■ Your goal: Using the listing below, set down each line from the line containing "You are a computer-use" through the line containing "Print the dashboard", both ends included, exactly and with nothing added.

■ Record extracts:

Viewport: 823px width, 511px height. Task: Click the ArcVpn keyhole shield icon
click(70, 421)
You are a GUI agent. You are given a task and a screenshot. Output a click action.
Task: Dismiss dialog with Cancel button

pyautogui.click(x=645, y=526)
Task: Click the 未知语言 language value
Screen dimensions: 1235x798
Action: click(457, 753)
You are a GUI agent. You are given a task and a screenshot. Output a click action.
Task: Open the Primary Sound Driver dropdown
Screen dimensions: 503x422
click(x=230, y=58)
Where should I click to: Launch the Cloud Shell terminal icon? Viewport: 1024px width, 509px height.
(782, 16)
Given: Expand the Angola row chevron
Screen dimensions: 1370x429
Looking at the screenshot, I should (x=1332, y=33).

==

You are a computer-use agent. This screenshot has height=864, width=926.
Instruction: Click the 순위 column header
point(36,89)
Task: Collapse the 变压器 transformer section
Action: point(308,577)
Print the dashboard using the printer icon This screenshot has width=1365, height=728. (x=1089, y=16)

■ Response area:
You are a computer-use agent. This screenshot has height=864, width=926.
Instruction: Click the 순위 column header
point(36,89)
Task: Collapse the 变压器 transformer section
Action: point(308,577)
Print the dashboard using the printer icon This screenshot has width=1365, height=728. (x=1089, y=16)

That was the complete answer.